Era così alto l'hype per la prima stagione di True Detective, così coinvolgenti le riflessioni sui soliloqui esistenzialisti di Rust Cohle, che a un certo punto ci è venuto il dubbio che la serie ci piacesse così tanto perché eravamo noi a essere cupi e pessimisti, e sullo schermo trovavamo una conferma ai nostri pensieri più negativi. In effetti fin dall'inizio il protagonista si presenta come un antieroe nichilista dalle tinte fosche e disilluse, il suo sguardo spietato e la sua voce roca incedono imbevuti di un pessimismo metafisico estremo, radicato in una visione tragica e disincantata dell'esistenza. Non sorprende che il personaggio di Matthew McConaughey sia stato spesso associato all'eredità filosofica di pensatori come Schopenhauer, Nietzsche e dei predecessori dell'Esistenzialismo.

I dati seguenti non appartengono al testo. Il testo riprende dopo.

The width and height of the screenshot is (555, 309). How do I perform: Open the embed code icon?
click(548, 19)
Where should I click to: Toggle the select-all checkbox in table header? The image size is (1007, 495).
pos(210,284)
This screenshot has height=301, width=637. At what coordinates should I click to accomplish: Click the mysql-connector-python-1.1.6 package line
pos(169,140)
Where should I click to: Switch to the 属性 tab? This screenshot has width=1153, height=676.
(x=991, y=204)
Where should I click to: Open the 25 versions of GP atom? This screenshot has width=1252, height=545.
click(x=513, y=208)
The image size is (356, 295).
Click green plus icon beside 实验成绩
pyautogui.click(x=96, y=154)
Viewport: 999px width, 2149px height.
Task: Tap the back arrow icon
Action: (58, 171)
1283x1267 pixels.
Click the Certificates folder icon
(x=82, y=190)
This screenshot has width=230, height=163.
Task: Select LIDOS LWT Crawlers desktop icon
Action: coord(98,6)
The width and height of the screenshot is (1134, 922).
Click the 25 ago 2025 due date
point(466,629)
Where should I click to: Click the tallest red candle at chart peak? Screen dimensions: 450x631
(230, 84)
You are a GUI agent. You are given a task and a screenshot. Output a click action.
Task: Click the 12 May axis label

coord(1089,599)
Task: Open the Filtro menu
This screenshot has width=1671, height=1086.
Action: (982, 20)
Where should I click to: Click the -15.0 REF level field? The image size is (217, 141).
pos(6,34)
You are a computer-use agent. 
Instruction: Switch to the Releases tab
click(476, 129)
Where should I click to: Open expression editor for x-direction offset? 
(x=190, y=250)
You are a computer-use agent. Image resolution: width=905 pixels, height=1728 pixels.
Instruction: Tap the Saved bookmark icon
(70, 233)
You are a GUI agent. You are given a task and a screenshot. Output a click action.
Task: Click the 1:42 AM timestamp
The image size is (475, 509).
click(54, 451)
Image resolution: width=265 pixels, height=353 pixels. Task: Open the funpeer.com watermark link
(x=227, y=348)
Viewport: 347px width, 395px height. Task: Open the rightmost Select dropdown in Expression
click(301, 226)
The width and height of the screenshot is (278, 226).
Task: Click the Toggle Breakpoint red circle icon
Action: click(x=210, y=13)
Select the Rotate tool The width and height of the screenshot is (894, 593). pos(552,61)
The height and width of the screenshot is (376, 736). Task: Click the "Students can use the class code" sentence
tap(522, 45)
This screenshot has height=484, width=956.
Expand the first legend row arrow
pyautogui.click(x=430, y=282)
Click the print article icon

La prima stagione della serie si rivela infatti un'opera stratificata di rimandi al pensiero di vari autori accomunati da una medesima weltanschauung negativa, antiprometeica e alienata. Se Hart come detto rappresenta l'umanità ordinaria ancorata a fedi e certezze borghesi, Cohle è il nichilista totale che guarda al circolo vizioso cosmico dell'esistenza con disgusto e affamata lucidità. La sua è una mente corrosiva che dissolve ogni residuo di antropocentrismo per abbracciare una prospettiva impersonale, inumana, anti-naturalistica.
Diversi sono i richiami espliciti a Nietzsche e alla sua demistificazione dei valori morali tradizionali. L'amara disillusione di Cohle di fronte al mondo richiama da vicino il concetto di nichilismo attivo, una condizione che spinge l'uomo a porsi radicali domande sul valore dell'esistenza, ora che manca la meta e non c'è più alcuna risposta soddisfacente.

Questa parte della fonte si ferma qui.